Caminaba por la plaza frente al Templo de Santo Domingo preguntándose qué hacía allí.
Oaxaca hacía 3000 años le estaba esperando y se lo hizo saber recibiéndole con los brazos abiertos, con un aire fresco y el perfume de sus árboles que acogían al peatón ávido de un reparo con sombra en aquella tarde calurosa.
Mientras se desplazaba por las calles, sentía estar siguiendo a alguien.

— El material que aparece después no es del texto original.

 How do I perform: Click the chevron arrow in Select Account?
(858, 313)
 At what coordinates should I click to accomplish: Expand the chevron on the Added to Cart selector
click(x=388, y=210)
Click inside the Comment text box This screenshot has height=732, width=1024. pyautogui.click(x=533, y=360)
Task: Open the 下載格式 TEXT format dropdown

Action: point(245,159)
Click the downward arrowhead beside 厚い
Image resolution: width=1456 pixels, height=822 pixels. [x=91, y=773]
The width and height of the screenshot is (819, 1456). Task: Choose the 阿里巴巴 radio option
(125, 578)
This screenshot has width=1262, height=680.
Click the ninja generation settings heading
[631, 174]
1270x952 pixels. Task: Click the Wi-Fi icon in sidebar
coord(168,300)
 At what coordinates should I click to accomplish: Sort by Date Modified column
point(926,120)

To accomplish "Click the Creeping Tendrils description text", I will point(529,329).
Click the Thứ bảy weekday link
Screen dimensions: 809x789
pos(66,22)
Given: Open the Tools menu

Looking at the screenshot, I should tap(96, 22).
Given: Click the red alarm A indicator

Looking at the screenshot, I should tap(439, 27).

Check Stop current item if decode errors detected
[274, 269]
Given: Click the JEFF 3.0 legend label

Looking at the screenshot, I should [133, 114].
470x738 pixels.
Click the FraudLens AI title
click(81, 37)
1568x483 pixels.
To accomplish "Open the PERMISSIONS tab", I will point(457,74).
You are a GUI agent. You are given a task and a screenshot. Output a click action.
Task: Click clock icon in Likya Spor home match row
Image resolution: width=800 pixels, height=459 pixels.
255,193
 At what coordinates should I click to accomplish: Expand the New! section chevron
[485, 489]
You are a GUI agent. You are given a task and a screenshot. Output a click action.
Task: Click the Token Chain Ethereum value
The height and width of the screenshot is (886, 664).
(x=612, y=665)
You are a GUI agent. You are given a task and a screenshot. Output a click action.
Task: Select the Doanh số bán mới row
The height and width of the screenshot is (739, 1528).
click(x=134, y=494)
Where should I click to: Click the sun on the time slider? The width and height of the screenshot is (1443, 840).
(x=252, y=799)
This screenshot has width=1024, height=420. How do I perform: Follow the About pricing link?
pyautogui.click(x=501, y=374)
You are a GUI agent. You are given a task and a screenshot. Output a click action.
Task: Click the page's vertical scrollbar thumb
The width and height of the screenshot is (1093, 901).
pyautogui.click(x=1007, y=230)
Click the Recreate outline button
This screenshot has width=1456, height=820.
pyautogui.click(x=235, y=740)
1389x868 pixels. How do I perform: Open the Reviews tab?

A la mañana temprano tomó un bus para visitar lugares alejados de la ciudad.
Apenas se vieron, sus miradas se cruzaron.
Nada que atender, nada que temer. Anduvieron todo el día con el grupo de viajeros cada uno por su lado, pero prestando atención uno al otro sin proponérselo.
De regreso del tour, al descender en la plaza, ella acompañada de su amigo, le convidó a cenar para poder charlar y conocerse. No lo dudó, y la cena se alargó hasta pasada la media noche.
A pesar de que vivían en hemisferios diferentes, sentían que se conocían de siempre y que el destino los había cruzado para que tuvieran otra oportunidad.
El encuentro no prometía nada, pero ambos sabían que siempre estarían unidos por un cordón invisible que les confirmaba que se trataba de almas gemelas que se conocían de vidas anteriores.